OpenCVは言わずと知れたComputer Visionのライブラリ群ですが,画像・動画ファイルは作れてもストリーミング周りは弱いです(あるのかな).それを補うためにffmpegやGStreamerと組み合わせる仕様ができていますが,いまいち使い方の文献が多くないように思います.
そこで本稿では,Windows, vcpkg, C++の環境下での実施方法についてまとめてみます.元は卒論指導用です.とりえあず細かいことは省略して書きます.追々詳細化します.
環境構築
- Visual Studio 2022でC++によるアプリケーション開発をする環境を整えてください.
- vcpkgを導入してください
- vcpkgでOpenCVを入れます.つけるオプションは自由ですが,最低限,
が良さそうです
vcpkg install opencv4[gstreamer,ffmpeg]:x64-windows
- 上の方法でOpenCVを入れると,gstreamerの1.22.5が入るようです(2024年6月28日現在).この状態で入るGStreamerは各種プラグインなどが入っていないようなので,別にインストールし,環境変数(
GST_PLUGIN_PATH
)を設定する必要があります.このとき,別にインストールするGStreamerとvcpkgでOpenCVとともにインストールされるGStreamerのバージョンが一致していないと,どうやらうまく動かないようです.古いGStreamerは公式のアーカイブからダウンロードできます.MSVCの方が良いみたいです.無印とDevelの両方を入れます. - GStreamerのインストールが完了したら,
GST_PLUGIN_PATH
を環境変数に設定します.私の環境では,C:\gstreamer\1.0\msvc_x86_64\lib\gstreamer-1.0
でした.
動かしてみよう
こちらのStackOverflowの回答を参考にしました.
cv::VideoWriter
やcv::VideoCapture
を使うようです.サンプルのように,gst-launch-1.0
で記述するようなパイプラインを.open
メソッドの引数に指定します.このとき,appsrc
やappsink
がOpenCVとの窓口になるみたいです.下のサンプルの場合は,cv::VideoWriter
経由でフレームを書き込むと,appsrc
に流れるようです.こちらが正しく実行できれば,下図のようにautovideosink
のウィンドウでOpenCVで作成したフレームが表示されます.
パイプラインを所望のシステムになるように構築するだけですから,ストリーミングでもファイル蓄積でも,簡単にできます.

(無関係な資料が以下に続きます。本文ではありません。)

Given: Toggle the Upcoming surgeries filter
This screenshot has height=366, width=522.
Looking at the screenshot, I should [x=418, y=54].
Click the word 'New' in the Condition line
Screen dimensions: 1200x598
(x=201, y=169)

#include <opencv2/opencv.hpp>
#include <iostream>
using namespace std;
using namespace cv;
int main()
{
cv::VideoWriter out;
out.open("appsrc ! videoconvert ! autovideosink",
cv::CAP_GSTREAMER,
0,
16,
cv::Size(640, 480),
true);
cv::Mat frame(480, 640, CV_8UC3, cv::Scalar(0, 255, 0));
int count = 0;
while(1)
{
rectangle(frame, Rect(0, 0, 640, 480), Scalar(0, 255, 0), -1);
frame = Mat(480, 640, CV_8UC3, cv::Scalar(0, 255, 0));
cv::putText(frame, to_string(count++), Point(100,100), FONT_HERSHEY_SCRIPT_SIMPLEX, 3.0, Scalar::all(255), 3, 8);
out << frame;
//imshow("sent", frame);
int c = waitKey(100);
if (c == 'q')
break;
}
return 0;
}
RTPストリーミングのサンプル(H.264エンコード)
VideoWriter
の.open
メソッドで指定するパイプラインをRTPでストリーミングするように変えてみます.こちらも先ほどのStackOverflowの回答を参考にしています.
cv::VideoWriter out;
out.open("appsrc ! videoconvert ! x264enc tune=zerolatency bitrate=500 speed-preset=superfast ! rtph264pay ! udpsink host=127.0.0.1 port=5000",
cv::CAP_GSTREAMER,
0,
16,
cv::Size(640, 480),
true);
受信側はgst-launch-1.0
を使って
gst-launch-1.0 udpsrc port=5000 ! application/x-rtp ! rtph264depay ! h264parse ! decodebin ! autovideosink
にして見ます.受信側から起動して,RTPストリーミング開始すれば,ローカルホスト経由ですがautovideosink
のウィンドウで再生されました.
まとめ
これは便利・・・.時間を見つけてもうちょっとちゃんと記事を書きます.あしからず.